_Instrução 1_.
Diga se cada afirmação abaixo está de acordo com o trecho sobre audiodescrição, respondendo sim ou não e citando as palavras do trecho que decidem. (a) Os filmes foram exibidos no Cine Santander de Porto Alegre. (b) A protagonista do roteiro de Cristiane Oliveira é surda. (c) O Festival de Curtas de São Paulo de 2006 aconteceu em dezembro.
_Instrução 2_.
Dê sequência ao trecho sobre acessibilidade audiovisual, começando logo depois da última frase.

Como eu, outras pessoas engajadas com a causa da acessibilidade audiovisual estão tomando iniciativas. É o caso da produtora Cristiane Oliveira, do Clube Silêncio de Porto Alegre, que teve a feliz idéia de promover filmes de curta-metragem com audiodescrição, a partir de um roteiro seu, cuja protagonista é cega. Os filmes foram apresentados no Cine Santander de Porto Alegre e incluídos no Festival de Curtas de São Paulo, promovido pelo Museu da Imagem e do Som em agosto de 2006. Este ano, o festival se repete, e se tudo der certo, a sessão de audiodescrição também, com uma possível parceria, onde uniremos técnica e conhecimento. O grande valor dessa iniciativa, para mim, está no fato de que a produtora foi buscar na pesquisa acadêmica um maior conhecimento para aprimorar seu trabalho. É desse tipo de iniciativas que precisamos.

_Registros_.
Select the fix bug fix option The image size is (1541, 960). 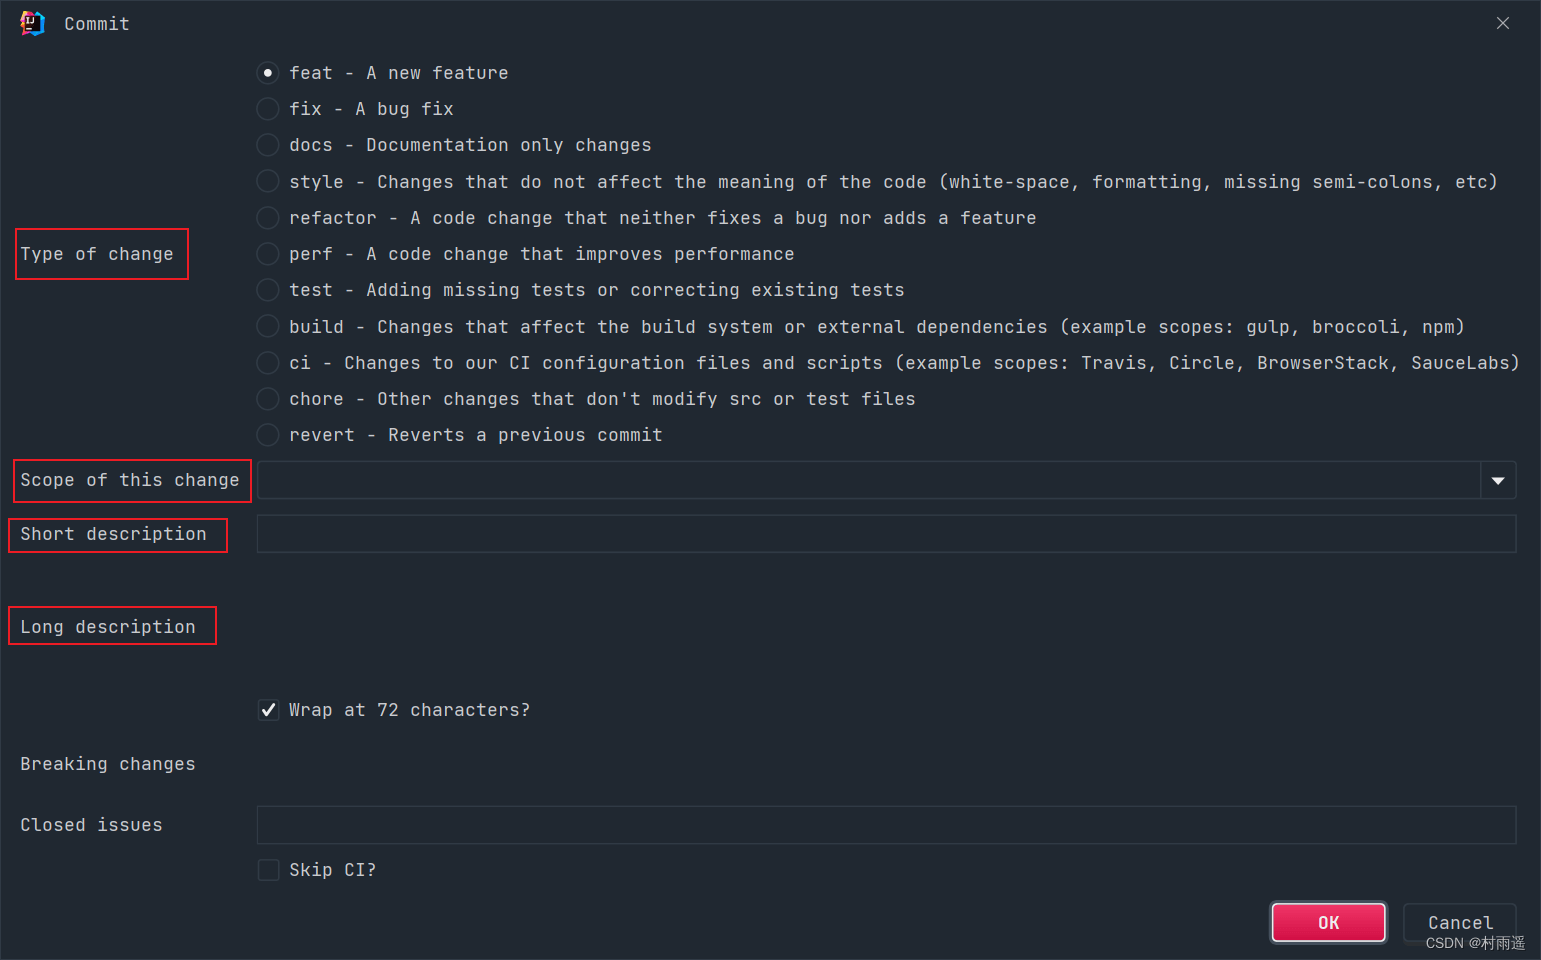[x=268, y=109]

* * *

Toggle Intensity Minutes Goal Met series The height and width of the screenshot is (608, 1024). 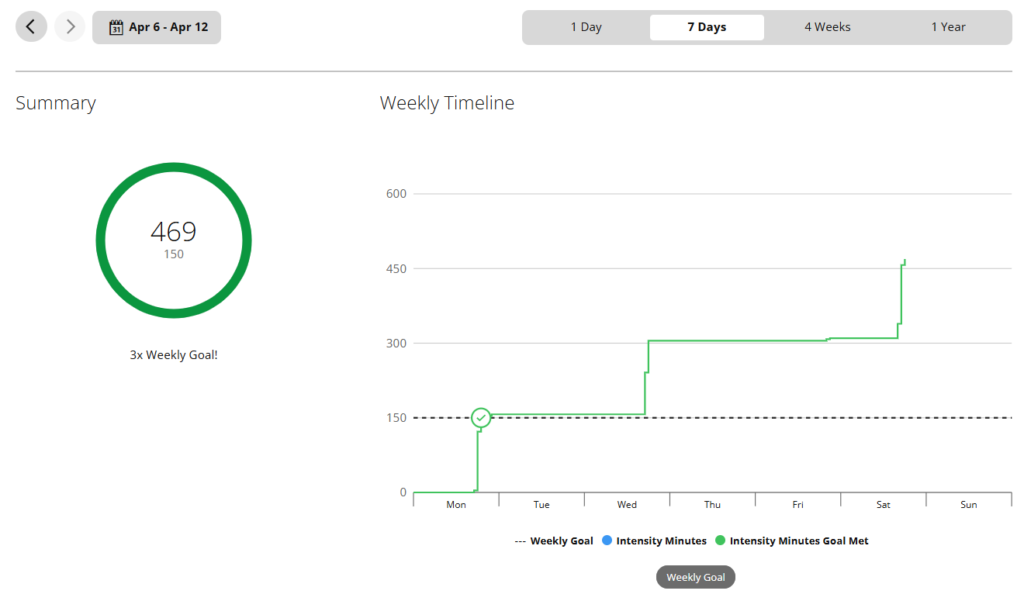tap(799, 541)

_Resposta final 1_.
(a) Sim: "Os filmes foram apresentados no Cine Santander de Porto Alegre".
(b) Não: "cuja protagonista é cega".
(c) Não: "em agosto de 2006".

_Resposta final 2_.
A mais recente iniciativa de promover a acessibilidade audiovisual foi a da Profa. Dra. Lívia Maria Villela de Mello Motta que, através de sua experiência na capacitação de pessoas cegas e de sua participação voluntária no Grupo Terra de Inclusão Social, acabou escrevendo o primeiro roteiro de narração para teatro no país, o da peça Andaime. E quase ninguém sabe disso também. Infelizmente, nenhuma de nós tem poder para promover o estardalhaço da mídia nacional. O comentário do entrevistado do Jornal Nacional (março 2007) Leandro Dupré, cidadão cego, após assistir à peça, de que seria bom que fizessem o mesmo com filmes, isto é, os audiodescrevessem, atesta mais uma vez a invisibilidade em que o pesquisador vive, não porque quer. Assim, todos os méritos ficam para a empresa promotora. Sim, a Vivo tem méritos, como o Programa Vivo Voluntário, que promove a capacitação de voluntários da empresa através de cursos. A narração da peça teatral Andaime, em cartaz no Teatro Vivo de São Paulo, foi desempenhada por alguns desses voluntários, orientados pelo curso ministrado pela Profa. Lívia.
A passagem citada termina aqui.